June 1st, 2015
(written by lawrence krubner, however indented passages are often quotes). You can contact lawrence at: email@example.com
Dynamic scope will ruin your life. In a different presentation he says that dynamic scope is okay so long as the var is really private, and marked as private.
The problem with this pattern, especially in libraries, is the constraints it imposes on any code that wants to use the library. The with-resource macro severely constrains what you can do in the body:
You can’t dispatch to another thread. Say goodbye to Agents, Futures, thread pools, non-blocking I/O, or any other kind of asynchrony. The resource is only valid on the current thread.3
You can’t return a lazy sequence backed by the resource because the resource will be destroyed as soon as body returns.

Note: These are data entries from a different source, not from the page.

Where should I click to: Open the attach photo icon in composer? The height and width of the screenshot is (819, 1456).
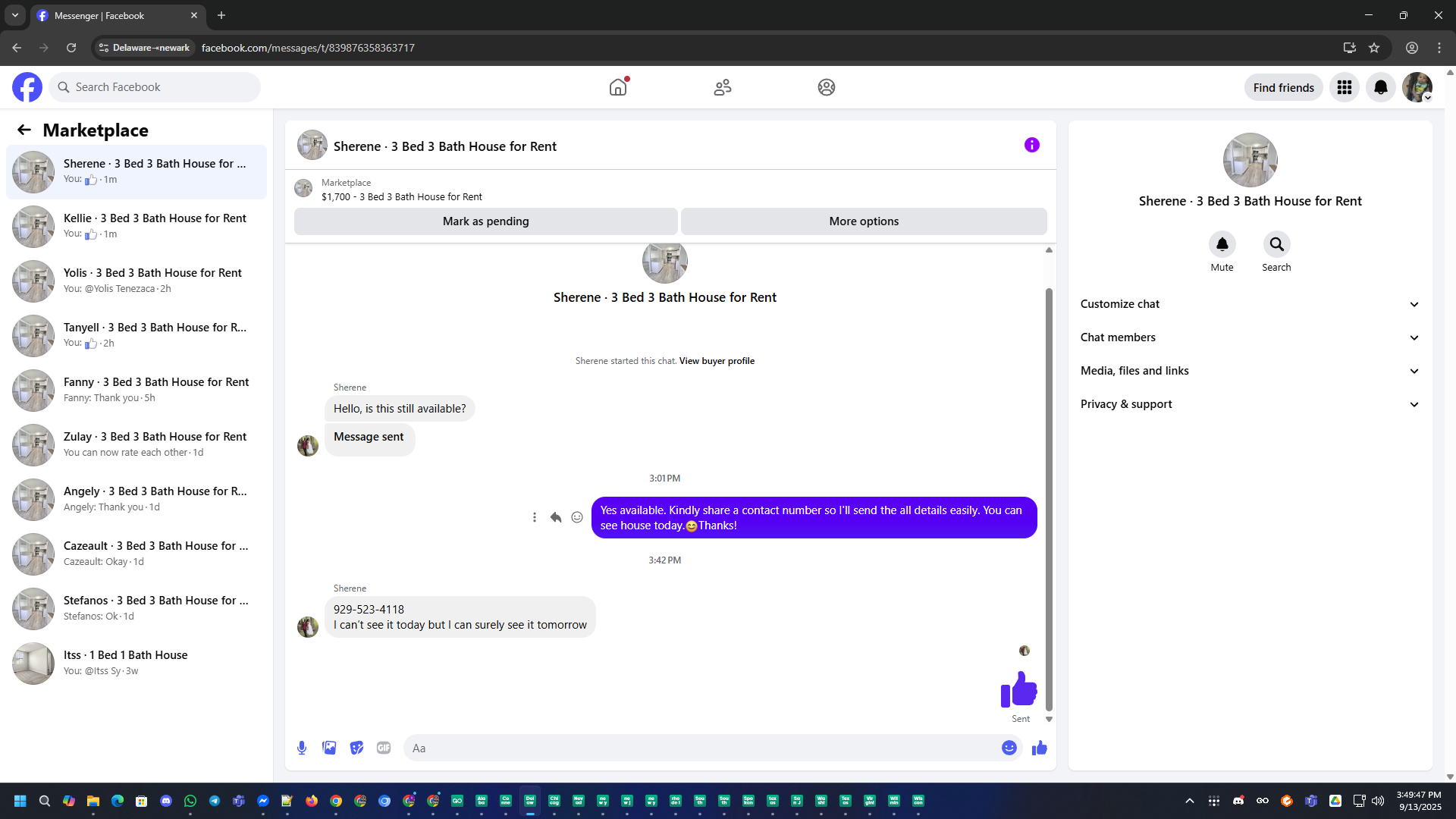coord(329,748)
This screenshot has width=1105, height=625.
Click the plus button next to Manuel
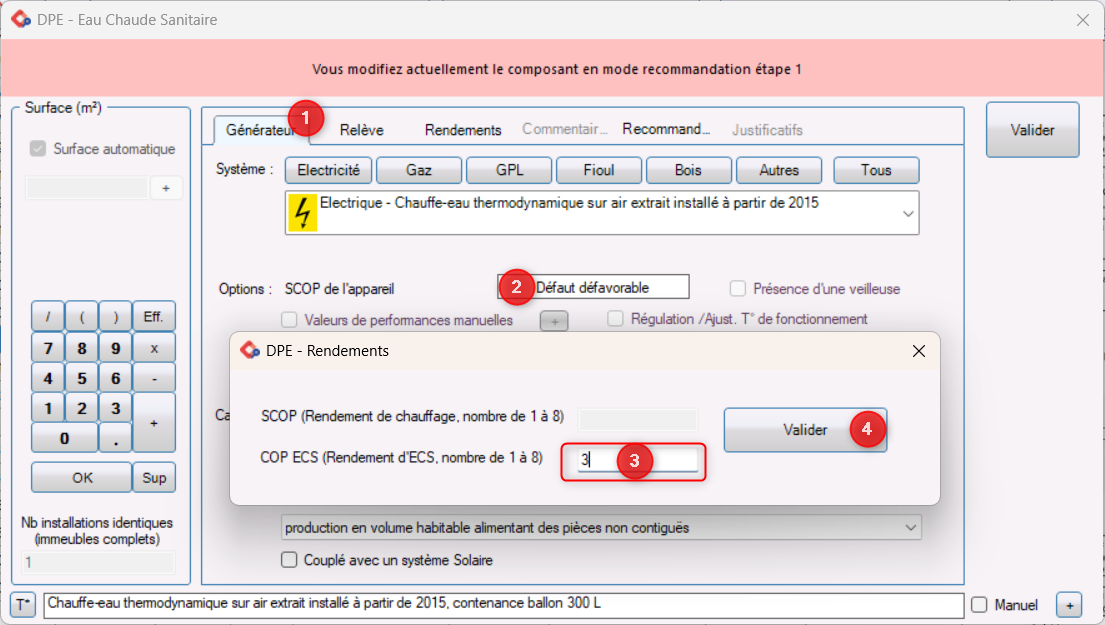pyautogui.click(x=1069, y=605)
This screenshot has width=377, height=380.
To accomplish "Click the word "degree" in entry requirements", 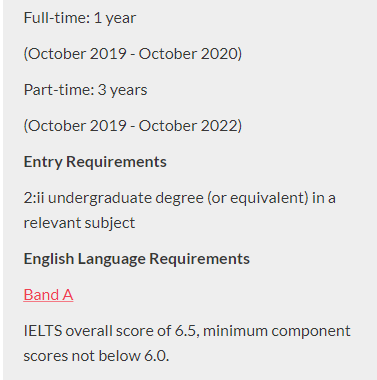I will (179, 199).
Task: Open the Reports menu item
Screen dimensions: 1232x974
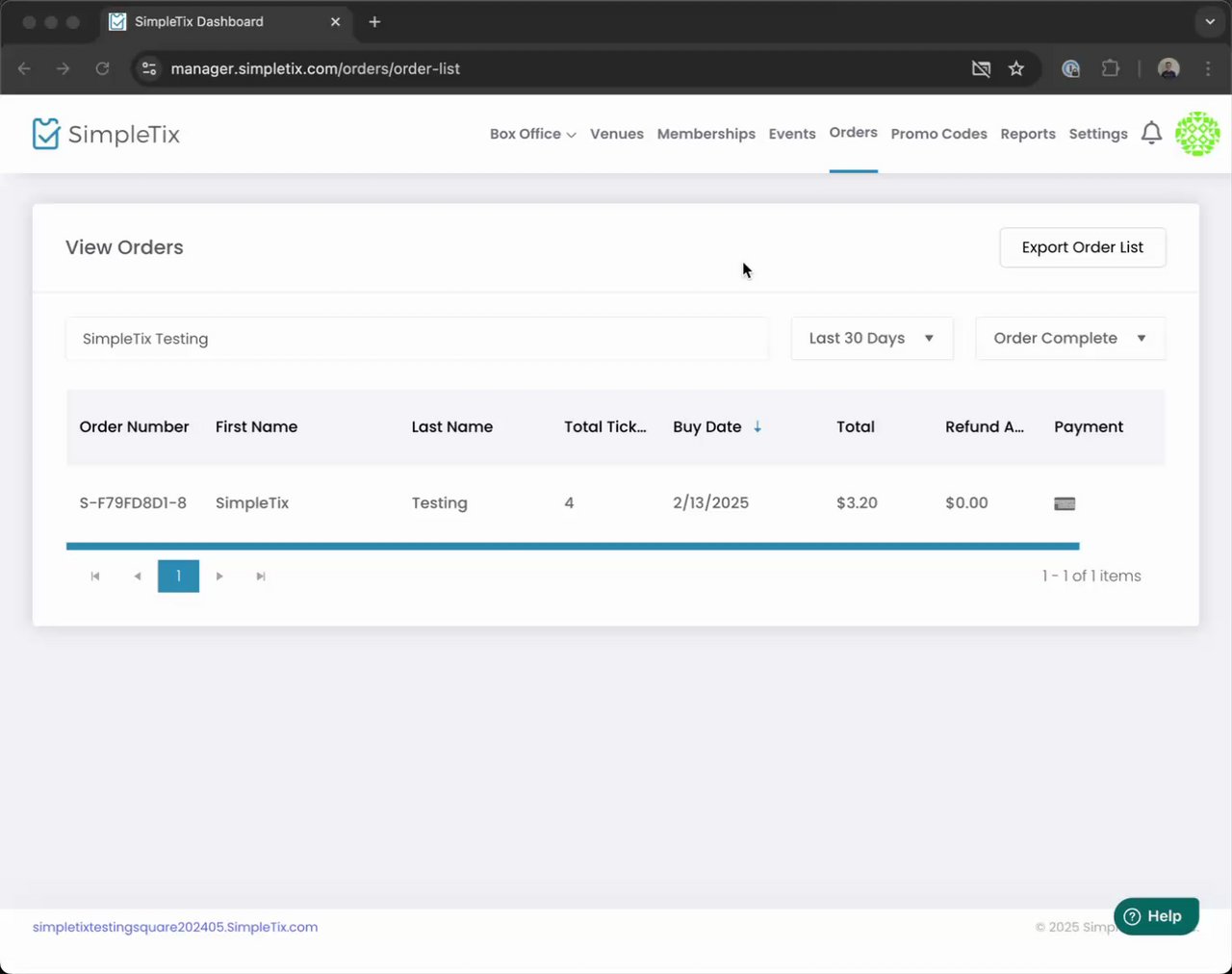Action: click(x=1027, y=134)
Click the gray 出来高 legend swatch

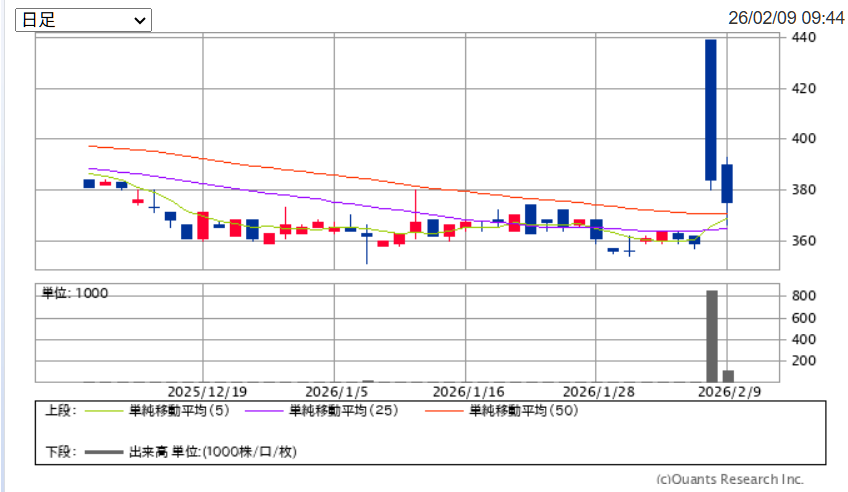[105, 452]
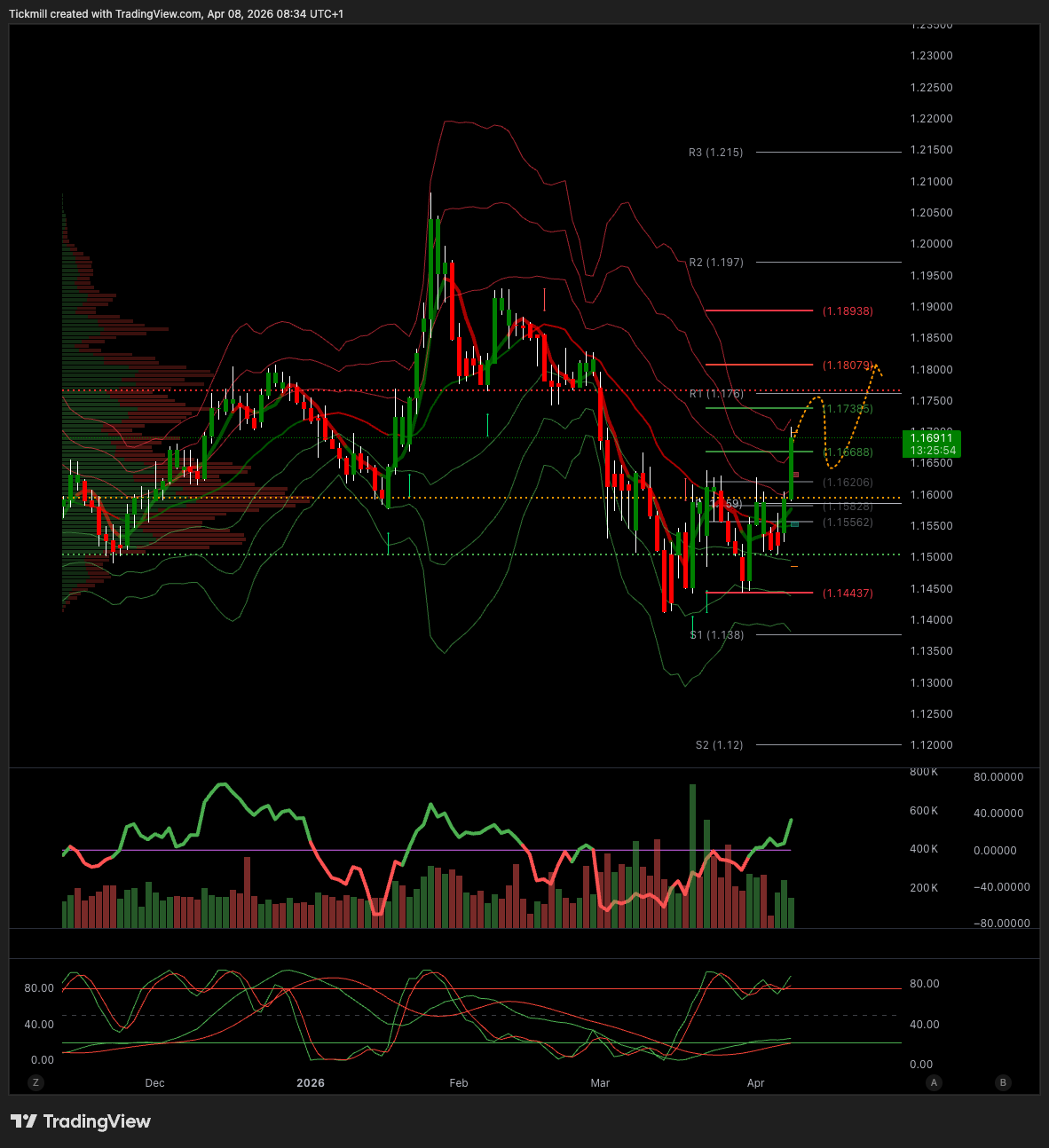Click the S2 (1.12) pivot label
This screenshot has height=1148, width=1049.
point(719,745)
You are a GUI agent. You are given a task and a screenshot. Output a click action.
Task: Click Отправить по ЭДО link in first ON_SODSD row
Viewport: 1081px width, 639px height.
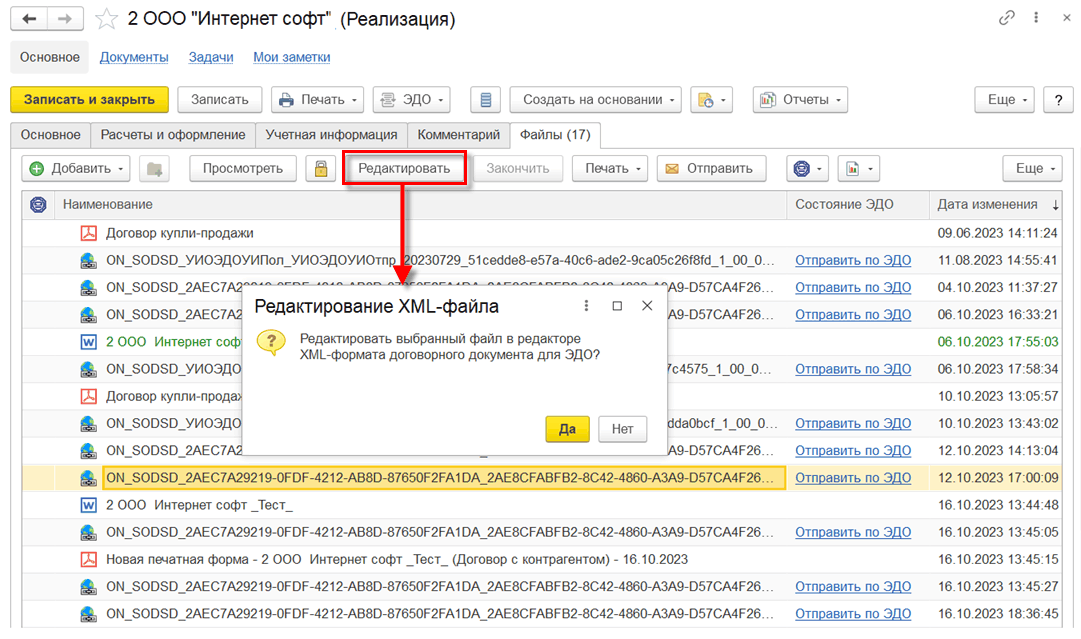pyautogui.click(x=853, y=260)
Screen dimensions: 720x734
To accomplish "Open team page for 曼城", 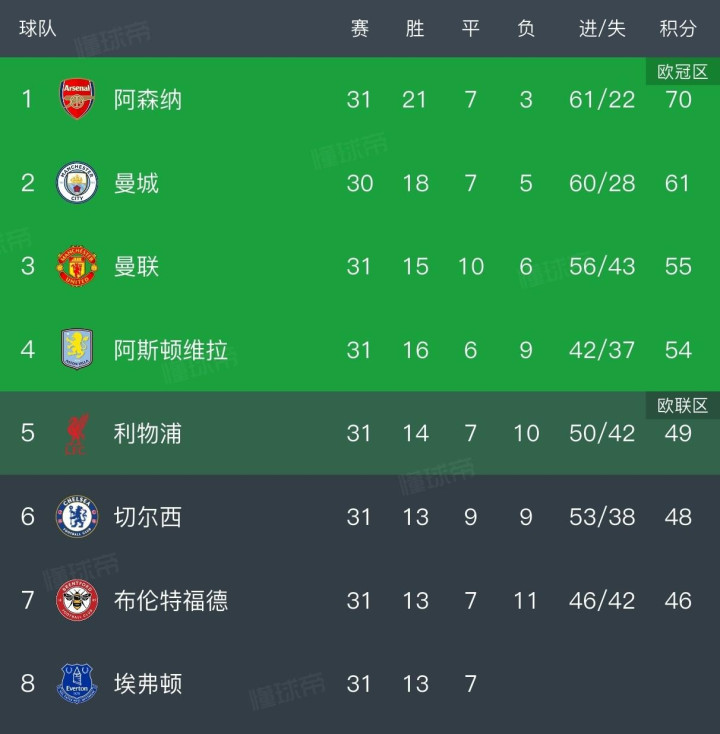I will coord(136,183).
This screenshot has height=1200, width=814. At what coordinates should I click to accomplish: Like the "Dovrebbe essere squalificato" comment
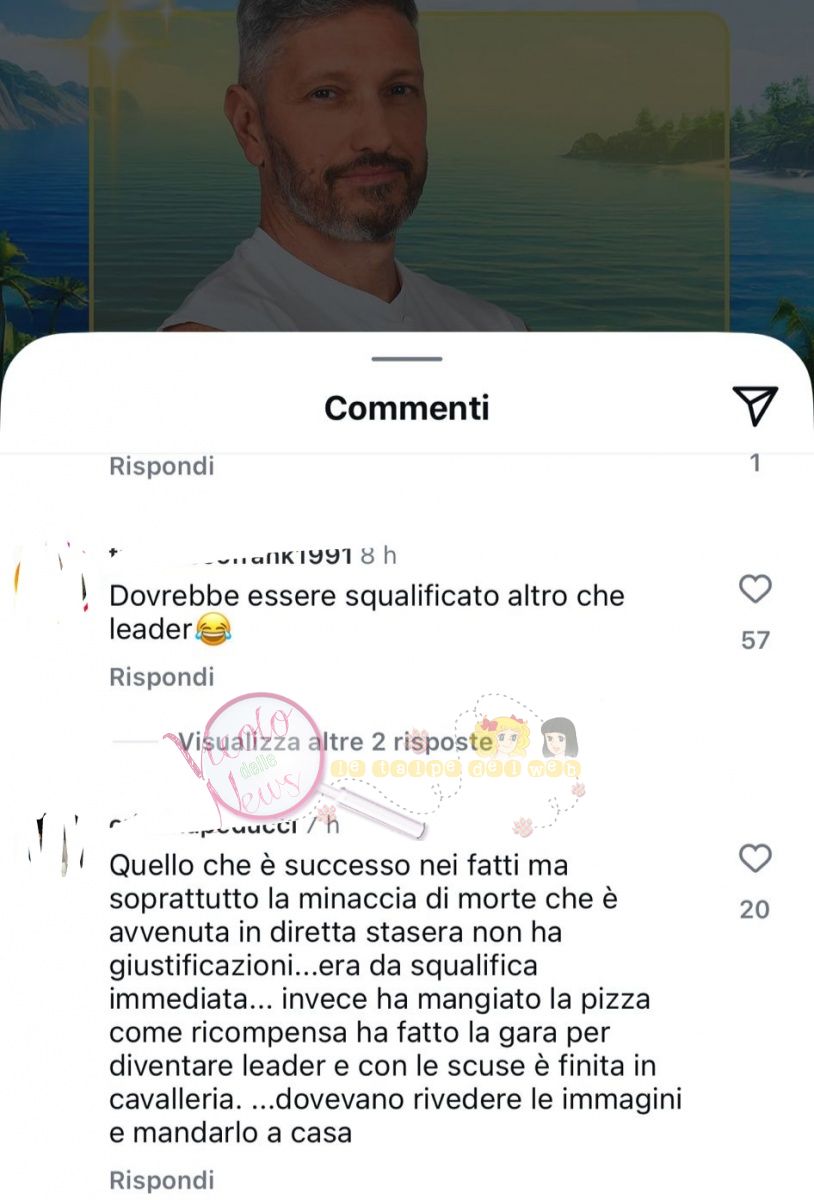(755, 590)
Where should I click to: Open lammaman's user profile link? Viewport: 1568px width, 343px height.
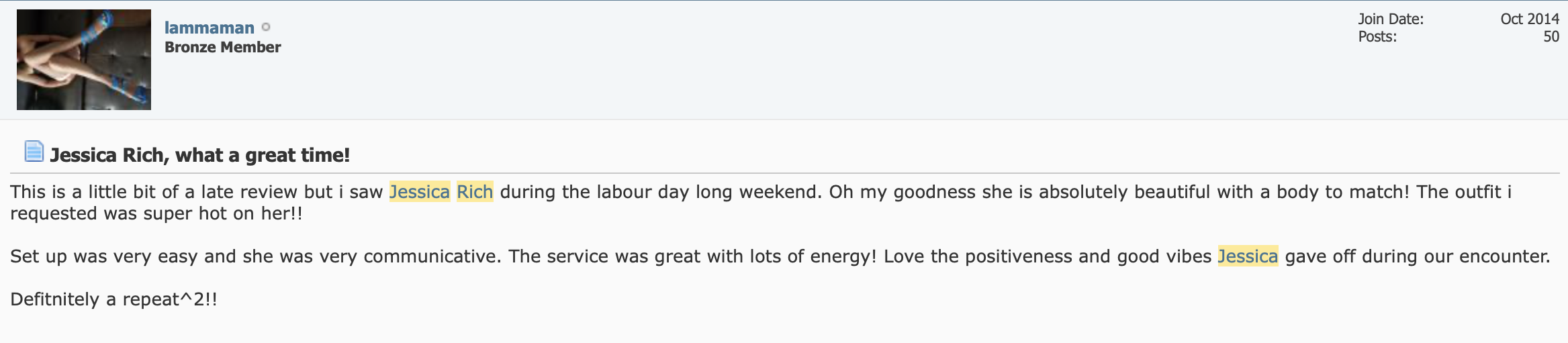tap(209, 28)
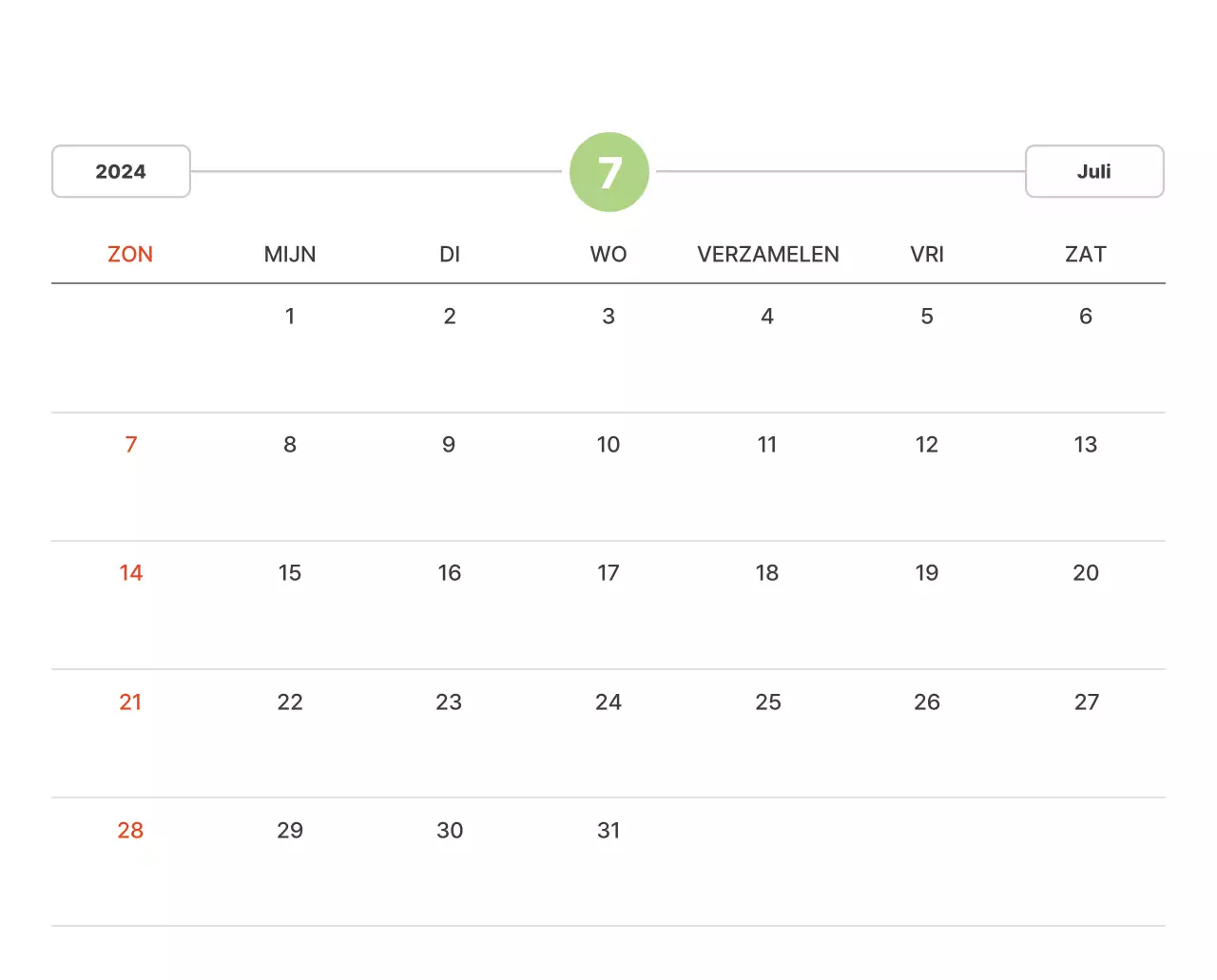This screenshot has height=980, width=1217.
Task: Click on red date 14
Action: [131, 573]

You can’t have more than one resource at a time. Hence the “singleton” in the name of this pattern. Using a thread-bound Var throughout the API means that you can never operate on more than one instance of the resource in a single thread. Lots of apps need to work with multiple databases, which really sucks using this kind of library.
The last problem with this pattern is a more subtle one: hidden dependencies. The public API functions, which have global scope, depend on the state (thread-local binding) of another Var with global scope. This dependency isn’t explicitly stated anywhere in the definition of those functions. That might not seem like such a big deal in small examples, and it isn’t. But as programs (and development teams) grow larger, it’s one additional piece of implicit knowledge that you have to keep in your head. If there are seventeen layers of function calls between the resource binding and its usage, how certain are you going to be that the resource has the right extent?
To every rule there are exceptions:
So dynamic scope is totally evil, right? Not totally. There are situations where dynamic scope can be helpful without causing the cascade of problems I described above.
Remember that dynamic scope in Clojure is really thread-local binding. Therefore, it’s best suited to operations that are confined to a single thread. There are plenty of examples of this: most popular algorithms are single-threaded, after all. Consider the classic recursive-descent parser: you start with one function call at the top and you’re not done until that function returns. The entire operation happens on a single thread, in a single call stack. It has dynamic extent.
I took advantage of this fact in a Clojure JSON parser. There were a number of control flags that I needed to make available to all the functions. Rather than pass around extra arguments all over the place, I created private dynamic Vars to hold them. Those Vars get bound in the entry-point to the parser, based on options passed in as arguments to the public API function. The thread-local state never leaks out of the initial function call.